Change in patients' visual reading ability estimated from participant responses to the Veterans Affairs Low-Vision Visual Functioning Questionnaire (LV VFQ-48) reading items completed at baseline compared with 4 months after enrollment for the treatment and control groups. The secondary outcomes were changes in other visual ability domains (mobility, visual information processing, visual motor skills) and overall visual ability from baseline to 4 months estimated from VA LV VFQ-48 difficulty ratings for subsets of items.
The treatment group demonstrated significant improvement in all aspects of visual function compared with the control group. The difference in mean changes was 2.43 logits (95% confidence interval [CI], 2.07-2.77; P < .001; effect size, 2.51) for visual reading ability; 0.84 logit (95% CI, 0.58-1.10; P < .001; effect size, 1.14) for mobility; 1.38 logits (95% CI, 1.15-1.62; P < .001; effect size, 2.03) for visual information processing; 1.51 logits (95% CI, 1.22-1.80; P < .001; effect size, 1.82) for visual motor skills; and 1.63 logits (95% CI, 1.40-1.86; P < .001; effect size, 2.51) for overall visual function.

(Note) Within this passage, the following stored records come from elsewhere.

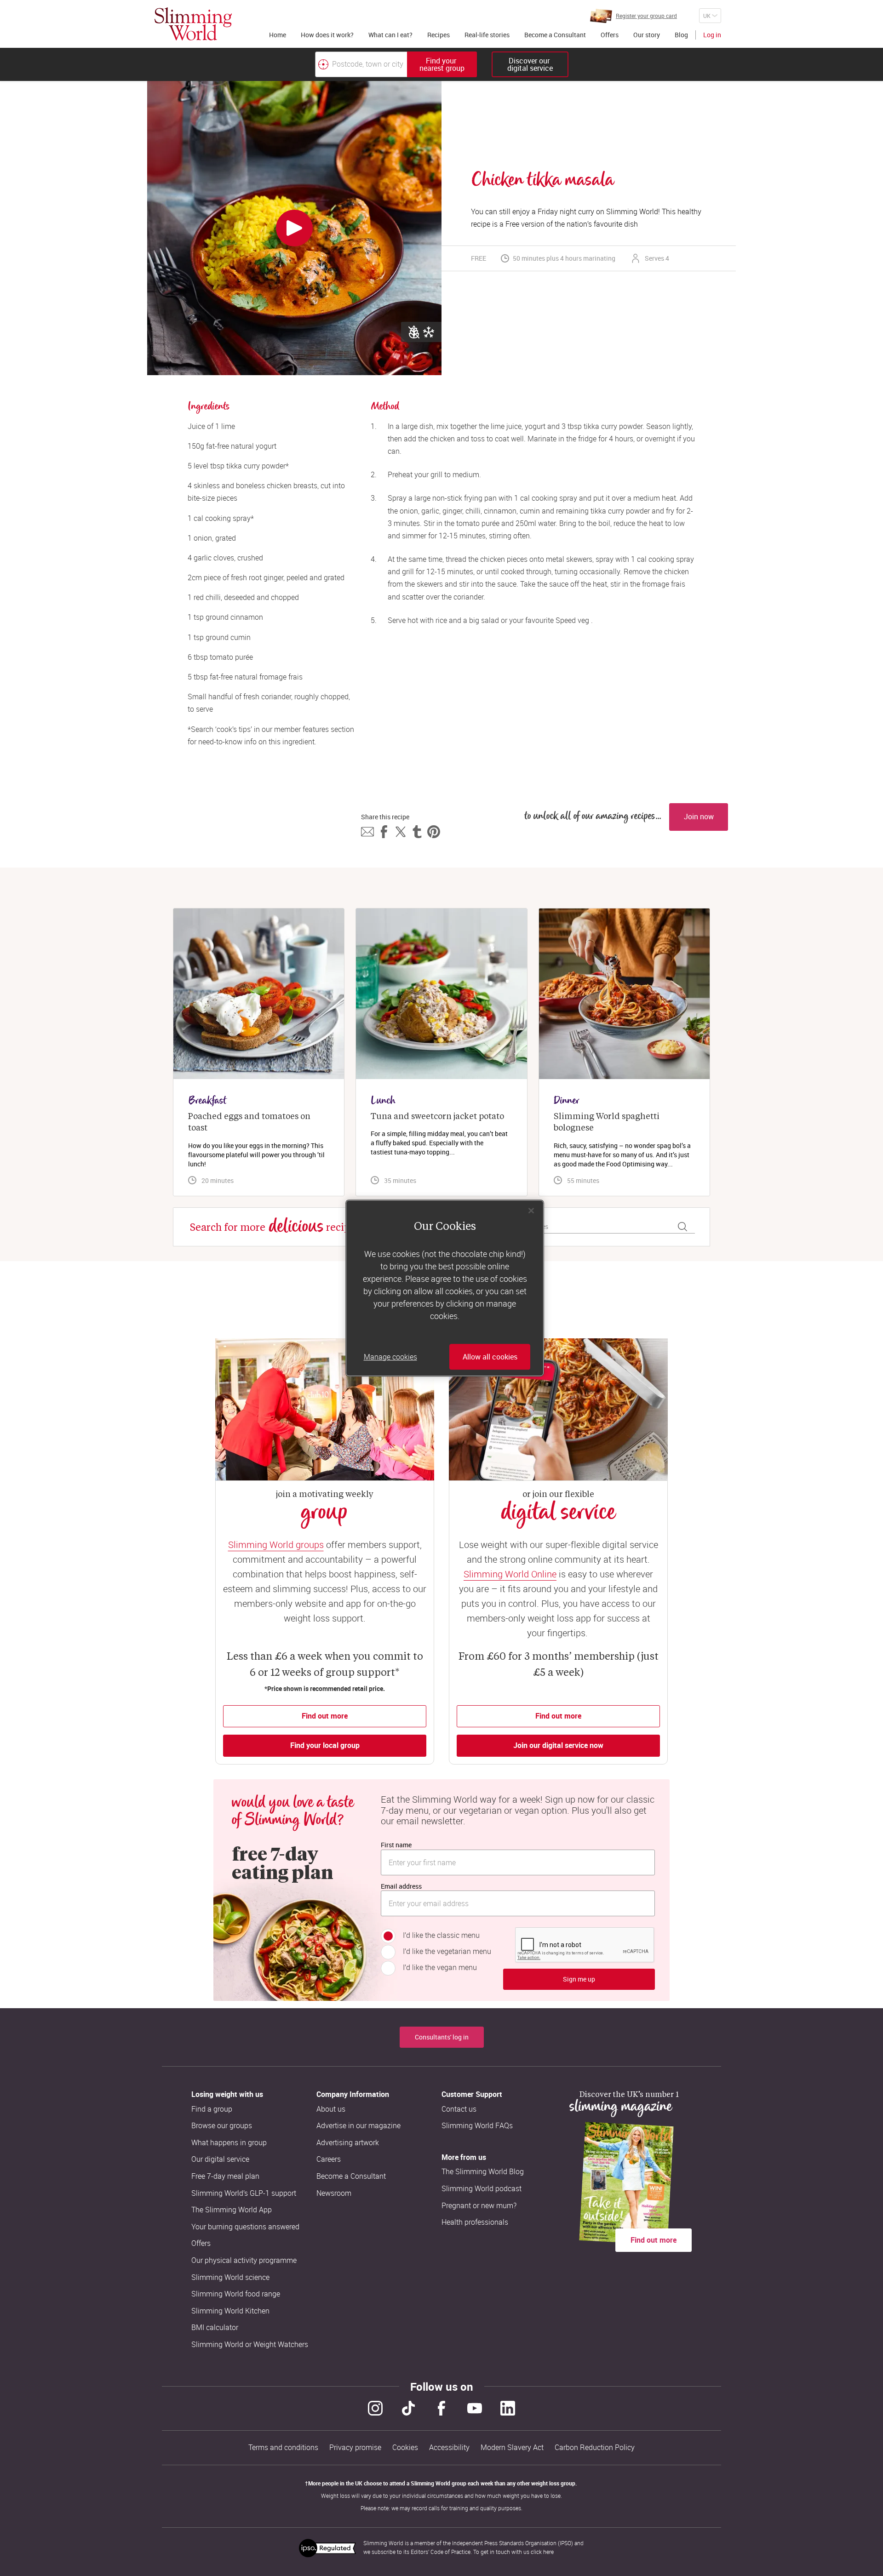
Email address (401, 1886)
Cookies (405, 2447)
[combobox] (396, 64)
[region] (444, 1288)
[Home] (193, 23)
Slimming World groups (276, 1544)
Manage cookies (390, 1357)
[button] (367, 831)
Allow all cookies (490, 1357)
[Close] (531, 1210)
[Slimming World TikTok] (408, 2408)
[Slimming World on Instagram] (375, 2408)
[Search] (682, 1227)
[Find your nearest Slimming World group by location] (323, 64)
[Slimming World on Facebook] (441, 2408)
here (548, 2551)
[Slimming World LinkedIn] (507, 2408)
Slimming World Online (510, 1574)
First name (396, 1844)
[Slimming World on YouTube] (474, 2408)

The program effectively provided low-vision rehabilitation for patients with macular diseases. APPLICATIONS TO CLINICAL PRACTICE: At least 10 hours of low-vision therapy, including a home visit and assigned homework to encourage practice, is justified for patients with moderate and severe vision loss from macular diseases. Because the waiting-list control patients demonstrated a decline in functional ability, low-vision services should be offered as early as possible.
clinicaltrials.gov Identifier: NCT00223756.
评估一项低视力康复计划的效果。
于2004年11月至2006年11月进行了一项多中心随机临床试验,并进行了4个月的随访。共纳入126例患者,其中98%为白人男性。这些患者由眼科或低视力诊所及盲人康复中心转诊而来,其较好眼的视力低于20/100且高于20/500,并有资格享受退伍军人事务部(VA)的服务。在患者参与VA医疗设施的门诊低视力计划之前和之后,在其家中对患者进行电话访谈,同时设置了(等待名单)对照组。通过电话管理问卷的访谈者对患者的分组情况不知情。干预措施包括低视力检查、咨询、低视力设备的处方和提供,以及由低视力治疗师提供6次每周一次的课程,教授辅助设备的使用和执行日常生活任务的适应性策略,以实现独立生活。

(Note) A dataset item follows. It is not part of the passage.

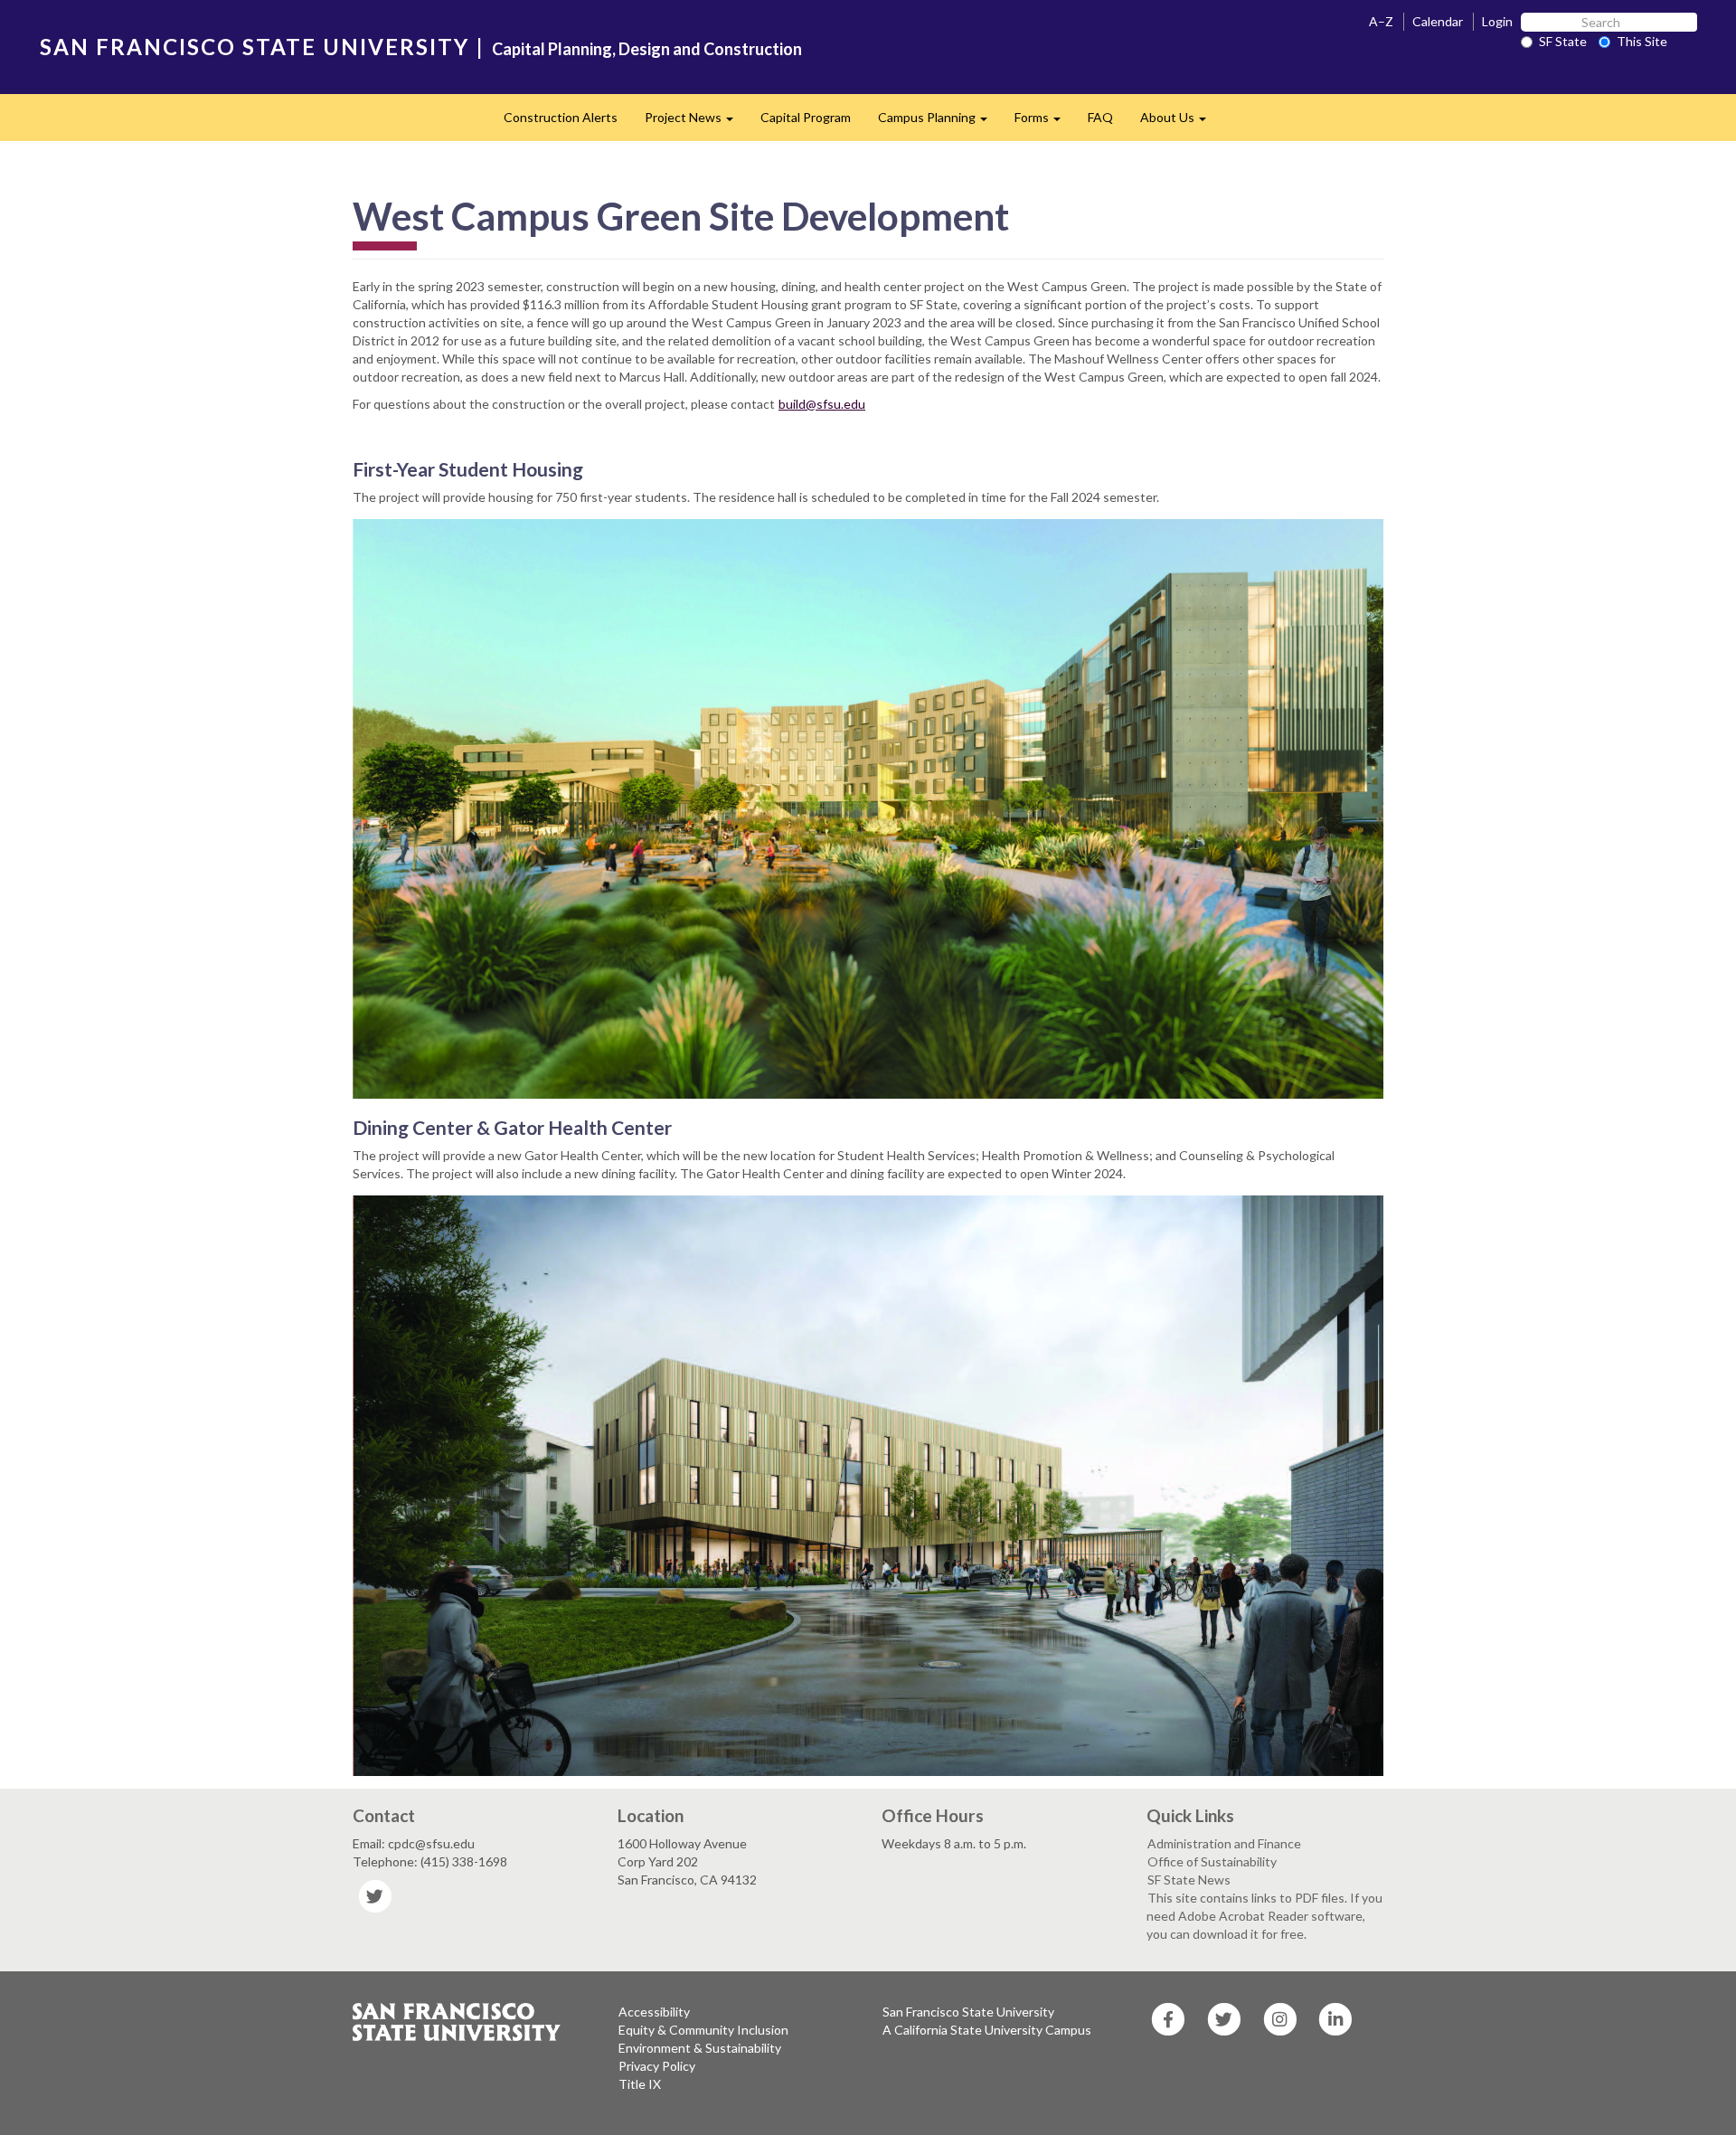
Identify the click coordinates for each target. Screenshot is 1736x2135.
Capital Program (805, 117)
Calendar (1437, 21)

根据治疗组和对照组患者在基线时以及入组4个月后完成的退伍军人事务部低视力视觉功能问卷(LV VFQ - 48)阅读项目的回答,评估患者视觉阅读能力的变化。次要结局指标是根据VA LV VFQ - 48项目子集的难度评级,评估从基线到4个月其他视觉能力领域(移动性、视觉信息处理、视觉运动技能)的变化以及整体视觉能力的变化。

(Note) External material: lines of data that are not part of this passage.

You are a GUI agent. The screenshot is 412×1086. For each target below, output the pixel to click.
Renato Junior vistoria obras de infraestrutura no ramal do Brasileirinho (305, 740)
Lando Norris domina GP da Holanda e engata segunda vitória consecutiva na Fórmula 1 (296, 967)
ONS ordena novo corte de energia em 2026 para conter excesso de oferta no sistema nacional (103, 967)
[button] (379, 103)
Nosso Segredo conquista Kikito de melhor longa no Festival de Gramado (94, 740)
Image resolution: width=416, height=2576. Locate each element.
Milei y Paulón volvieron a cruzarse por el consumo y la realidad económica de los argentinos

与对照组相比,治疗组在视觉功能的各个方面均有显著改善。视觉阅读能力的平均变化差异为2.43对数单位(95%置信区间[CI],2.07 - 2.77;P <.001;效应大小,2.51);移动性方面为0.84对数单位(95% CI,0.58 - 1.10;P <.001;效应大小,1.14);视觉信息处理方面为1.38对数单位(95% CI,1.15 - 1.62;P <.001;效应大小,2.03);视觉运动技能方面为1.51对数单位(95% CI,1.22 - 1.80;P <.001;效应大小,1.82);整体视觉功能方面为1.63对数单位(95% CI,1.40 - 1.86;P <.001;效应大小,2.51)。
该计划有效地为黄斑疾病患者提供了低视力康复服务。临床实践应用:对于因黄斑疾病导致中度和重度视力丧失的患者,至少10小时的低视力治疗是合理的,包括家访和布置家庭作业以鼓励练习。由于等待名单对照组患者的功能能力出现下降,应尽早提供低视力服务。
clinicaltrials.gov标识符:NCT00223756。